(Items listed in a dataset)
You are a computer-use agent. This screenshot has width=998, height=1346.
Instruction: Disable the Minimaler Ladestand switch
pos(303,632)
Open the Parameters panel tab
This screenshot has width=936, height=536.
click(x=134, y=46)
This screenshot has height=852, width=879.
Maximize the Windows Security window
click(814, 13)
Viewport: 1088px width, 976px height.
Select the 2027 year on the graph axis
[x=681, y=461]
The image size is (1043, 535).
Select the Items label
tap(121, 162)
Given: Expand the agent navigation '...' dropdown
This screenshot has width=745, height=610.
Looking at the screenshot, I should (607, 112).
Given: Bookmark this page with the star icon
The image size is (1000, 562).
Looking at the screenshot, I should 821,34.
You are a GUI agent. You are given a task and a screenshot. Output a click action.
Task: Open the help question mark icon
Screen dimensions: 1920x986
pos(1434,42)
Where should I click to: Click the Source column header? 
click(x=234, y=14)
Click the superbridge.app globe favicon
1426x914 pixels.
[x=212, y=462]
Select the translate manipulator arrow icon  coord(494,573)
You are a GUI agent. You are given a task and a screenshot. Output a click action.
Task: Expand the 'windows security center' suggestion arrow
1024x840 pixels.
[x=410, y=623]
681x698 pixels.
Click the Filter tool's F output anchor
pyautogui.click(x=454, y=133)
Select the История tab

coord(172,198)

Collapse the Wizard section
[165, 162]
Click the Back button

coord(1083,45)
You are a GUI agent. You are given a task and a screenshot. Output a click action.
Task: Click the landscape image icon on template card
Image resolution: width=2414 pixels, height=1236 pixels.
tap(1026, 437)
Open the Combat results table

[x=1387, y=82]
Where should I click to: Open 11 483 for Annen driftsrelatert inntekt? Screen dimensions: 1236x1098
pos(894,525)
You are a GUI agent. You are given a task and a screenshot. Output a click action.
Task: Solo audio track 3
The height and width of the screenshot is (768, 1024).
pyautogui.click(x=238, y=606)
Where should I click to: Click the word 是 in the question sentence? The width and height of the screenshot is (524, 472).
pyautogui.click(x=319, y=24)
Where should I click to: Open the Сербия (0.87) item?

▶ **Work to be completed**
All of the entries should be written out again exactly.

▶ **Output for this task**
You are a computer-use agent. This screenshot has width=998, height=1346.
Instruction: Disable the Minimaler Ladestand switch
pos(303,632)
Open the Parameters panel tab
This screenshot has width=936, height=536.
click(x=134, y=46)
This screenshot has height=852, width=879.
Maximize the Windows Security window
click(814, 13)
Viewport: 1088px width, 976px height.
Select the 2027 year on the graph axis
[x=681, y=461]
The image size is (1043, 535).
Select the Items label
tap(121, 162)
Given: Expand the agent navigation '...' dropdown
This screenshot has width=745, height=610.
Looking at the screenshot, I should (607, 112).
Given: Bookmark this page with the star icon
The image size is (1000, 562).
Looking at the screenshot, I should 821,34.
You are a GUI agent. You are given a task and a screenshot. Output a click action.
Task: Open the help question mark icon
Screen dimensions: 1920x986
pos(1434,42)
Where should I click to: Click the Source column header? 
click(x=234, y=14)
Click the superbridge.app globe favicon
1426x914 pixels.
[x=212, y=462]
Select the translate manipulator arrow icon  coord(494,573)
You are a GUI agent. You are given a task and a screenshot. Output a click action.
Task: Expand the 'windows security center' suggestion arrow
1024x840 pixels.
[x=410, y=623]
681x698 pixels.
Click the Filter tool's F output anchor
pyautogui.click(x=454, y=133)
Select the История tab

coord(172,198)

Collapse the Wizard section
[165, 162]
Click the Back button

coord(1083,45)
You are a GUI agent. You are given a task and a screenshot. Output a click action.
Task: Click the landscape image icon on template card
Image resolution: width=2414 pixels, height=1236 pixels.
tap(1026, 437)
Open the Combat results table

[x=1387, y=82]
Where should I click to: Open 11 483 for Annen driftsrelatert inntekt? Screen dimensions: 1236x1098
pos(894,525)
You are a GUI agent. You are given a task and a screenshot. Output a click action.
Task: Solo audio track 3
The height and width of the screenshot is (768, 1024).
pyautogui.click(x=238, y=606)
Where should I click to: Click the word 是 in the question sentence? The width and height of the screenshot is (524, 472).
pyautogui.click(x=319, y=24)
Where should I click to: Open the Сербия (0.87) item?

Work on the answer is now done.